The fragile superclass problem is a perfect example of the problems faced in attempting to develop a robust development and runtime environment and the solution that Java implements. In addition to the fragile superclass problem, Java has many other features that provide a reliable environment for running distributed applications, including automatic memory management and strict compile-time and runtime checking. Java attempts to reduce application failure by both stringent checking and the reduction of crash-prone elements of a language.

In addition to solving the problem of the fragile superclass, automatic memory management and the elimination of pointers and unbound arrays create an environment where the programmer is less likely to write bad code in the first place.
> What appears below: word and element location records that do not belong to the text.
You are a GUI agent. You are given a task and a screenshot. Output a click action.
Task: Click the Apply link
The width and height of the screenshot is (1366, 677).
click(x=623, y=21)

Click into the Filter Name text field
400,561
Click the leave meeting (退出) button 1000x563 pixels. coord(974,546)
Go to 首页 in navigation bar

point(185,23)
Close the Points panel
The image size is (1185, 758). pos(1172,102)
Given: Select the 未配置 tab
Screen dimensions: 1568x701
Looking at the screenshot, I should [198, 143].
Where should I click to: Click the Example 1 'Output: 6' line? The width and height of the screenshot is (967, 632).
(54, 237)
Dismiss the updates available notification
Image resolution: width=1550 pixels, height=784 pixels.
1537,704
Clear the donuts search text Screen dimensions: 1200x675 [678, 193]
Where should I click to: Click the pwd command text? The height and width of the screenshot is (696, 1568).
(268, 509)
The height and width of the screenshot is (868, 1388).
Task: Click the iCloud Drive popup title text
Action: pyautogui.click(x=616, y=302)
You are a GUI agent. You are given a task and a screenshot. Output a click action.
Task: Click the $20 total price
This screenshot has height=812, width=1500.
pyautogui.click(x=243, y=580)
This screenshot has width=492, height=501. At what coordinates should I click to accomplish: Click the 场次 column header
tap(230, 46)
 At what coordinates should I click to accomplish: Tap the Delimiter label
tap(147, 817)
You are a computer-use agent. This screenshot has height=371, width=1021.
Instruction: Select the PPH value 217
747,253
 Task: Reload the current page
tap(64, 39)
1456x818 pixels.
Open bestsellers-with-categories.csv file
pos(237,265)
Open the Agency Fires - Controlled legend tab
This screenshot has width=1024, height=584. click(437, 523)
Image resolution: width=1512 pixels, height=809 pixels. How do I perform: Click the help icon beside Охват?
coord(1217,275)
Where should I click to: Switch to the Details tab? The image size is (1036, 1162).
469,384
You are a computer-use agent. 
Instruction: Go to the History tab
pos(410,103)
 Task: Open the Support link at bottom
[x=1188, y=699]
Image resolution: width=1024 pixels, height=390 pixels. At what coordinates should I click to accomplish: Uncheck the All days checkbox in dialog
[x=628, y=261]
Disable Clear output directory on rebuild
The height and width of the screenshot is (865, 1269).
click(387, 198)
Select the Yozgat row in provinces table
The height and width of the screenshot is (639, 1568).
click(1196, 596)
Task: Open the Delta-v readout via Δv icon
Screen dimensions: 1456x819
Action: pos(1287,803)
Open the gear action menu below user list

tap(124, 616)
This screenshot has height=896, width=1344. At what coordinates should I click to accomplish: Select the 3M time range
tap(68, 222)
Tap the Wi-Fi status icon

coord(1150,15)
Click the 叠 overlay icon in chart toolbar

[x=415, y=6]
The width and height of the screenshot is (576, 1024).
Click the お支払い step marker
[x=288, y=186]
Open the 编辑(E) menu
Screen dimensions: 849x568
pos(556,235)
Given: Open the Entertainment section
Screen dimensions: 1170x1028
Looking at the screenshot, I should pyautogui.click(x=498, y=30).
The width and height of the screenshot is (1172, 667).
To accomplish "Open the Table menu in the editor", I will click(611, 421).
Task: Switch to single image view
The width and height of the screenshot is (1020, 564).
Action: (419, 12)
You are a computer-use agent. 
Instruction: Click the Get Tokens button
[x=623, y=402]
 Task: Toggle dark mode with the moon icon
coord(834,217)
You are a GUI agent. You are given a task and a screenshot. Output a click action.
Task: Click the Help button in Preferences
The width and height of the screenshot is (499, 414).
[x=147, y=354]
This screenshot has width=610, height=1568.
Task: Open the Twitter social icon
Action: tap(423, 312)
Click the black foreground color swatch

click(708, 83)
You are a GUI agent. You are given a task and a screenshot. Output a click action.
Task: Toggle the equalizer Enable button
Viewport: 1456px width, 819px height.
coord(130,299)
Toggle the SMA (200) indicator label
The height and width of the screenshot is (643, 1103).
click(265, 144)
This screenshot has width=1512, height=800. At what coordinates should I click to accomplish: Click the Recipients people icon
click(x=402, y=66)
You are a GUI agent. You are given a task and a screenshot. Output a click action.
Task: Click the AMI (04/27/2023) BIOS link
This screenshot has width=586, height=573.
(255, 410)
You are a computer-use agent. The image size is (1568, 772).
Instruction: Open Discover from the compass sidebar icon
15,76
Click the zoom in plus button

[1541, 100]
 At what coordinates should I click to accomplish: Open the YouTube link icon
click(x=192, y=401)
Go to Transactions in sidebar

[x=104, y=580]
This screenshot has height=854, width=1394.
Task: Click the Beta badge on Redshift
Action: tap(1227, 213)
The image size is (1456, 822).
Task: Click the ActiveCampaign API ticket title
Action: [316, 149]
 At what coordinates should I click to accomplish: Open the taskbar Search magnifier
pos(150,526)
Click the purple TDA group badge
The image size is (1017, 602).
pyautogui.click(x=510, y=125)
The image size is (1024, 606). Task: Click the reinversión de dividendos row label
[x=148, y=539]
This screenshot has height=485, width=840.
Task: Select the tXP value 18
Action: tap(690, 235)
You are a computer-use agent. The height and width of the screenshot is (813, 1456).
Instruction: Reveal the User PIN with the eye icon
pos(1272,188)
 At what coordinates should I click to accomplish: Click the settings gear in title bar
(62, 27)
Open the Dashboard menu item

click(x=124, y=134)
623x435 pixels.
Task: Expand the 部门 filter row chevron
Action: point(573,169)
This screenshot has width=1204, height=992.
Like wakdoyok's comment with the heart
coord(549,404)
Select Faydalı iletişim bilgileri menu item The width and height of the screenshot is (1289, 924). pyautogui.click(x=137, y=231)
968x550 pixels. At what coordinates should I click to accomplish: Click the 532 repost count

Most destructive errors occur when a program writes to an incorrect memory address. When a programmer must address memory in C++, he does so by using pointers—essentially variables that hold the address of the memory range in use. To address memory, a programmer takes the pointer value, and, by using pointer arithmetic (essentially adding or subtracting the number of memory blocks to move), calculates where to move next. Of course, if there are any mistakes in the pointer arithmetic, the pointer can go anywhere, even into essential areas of memory such as the operating system.

Today’s modern operating systems are typically protected against such occurrences. Programs with runaway pointers, however, are similar to small children with guns—they are likely to harm themselves and anyone around them who has not taken cover. Java eliminates the pointer from the programmer’s repertoire and encapsulates memory usage into finely tuned, robust classes that provide all the necessary functionality without the difficulty in managing and dangers in using pointers.

Besides eliminating language elements that are dangerous and difficult to use, Java adheres to strict compile time and runtime checking to ensure that all programs adhere to correct syntax and procedure. C++ is also considered a strong type-checking language, but its compatibility with C brings along with it situations in which such stringent requirements are not possible. Because Java is a new language, the compiler can check all syntax for errors strictly. This way, a programmer will discover errors before they have a chance to make it into running code.

The checking does not stop there, however. After the program has compiled correctly, the interpreter performs its own type checking to ensure that distribution, dynamic linking, or file corruption has not introduced errors into the code. Rather than assuming the code is correct, the linker makes sure that everything is consistent with the language and the code is internally consistent before execution. This is an important step because an application might pull in fragments from anywhere in the distributed environment. If not checked at runtime, there is no way to guarantee that the program will run.

Multithreading

A major element in the Java architecture is its inclusion of multithreading at every level. Multithreading begins at the syntactical level with synchronization modifiers included in the language. At the object level, the class libraries enable the creation of threaded applications by inheriting classes developed for this purpose. Finally, the Java runtime environment uses multithreading in areas such as background garbage collection to speed performance while retaining usability.

Multitasking is an operating system that can run more than one program at a time. Multithreading is an application that has more than one thread of execution at a time. Multitasking is having both Word and Excel running simultaneously, while multithreading is having Word spell-checking one document and printing another at the same time. The majority of PC systems (both Windows and MacOS), however, are cooperative multitasking, multithreading. Each program or thread must give up control for the others to have a chance; many times the software did not allow this. Preemptive methods, however, allocate each program a certain amount of time with the system and then pass it on. This ensures that each task or thread receives an equal share of time on the system. Multithreading works because the majority of programs require some amount of input from the user. Because humans are frequently slower than computers, while one task is stalled waiting for some input, other threads have time to carry out what they need to.

Multitasking and multithreading are probably considered two of the primary benefits in the new wave of operating systems being developed at the time of this writing. Although preemptive multitasking and multithreading have been around for some time at the workstation level, until recently, desktop systems provided little more than cooperative multitasking and no multithreading solutions.

New PC (and many old workstation) operating systems are preemptive—they control programs and give them each a slice of processing time according to their priority. Java takes advantage of this and enables applications written for it to be preemptive multithreading. In fact, programs running in the Java interpreter are automatically multithreading. The background garbage collector runs as a low priority thread, collecting unused memory from finished objects. By providing a multithreading system, Java overcomes many of the inherent difficulties in interpreted environments and provides the developer with the most advanced features available in today’s operating systems.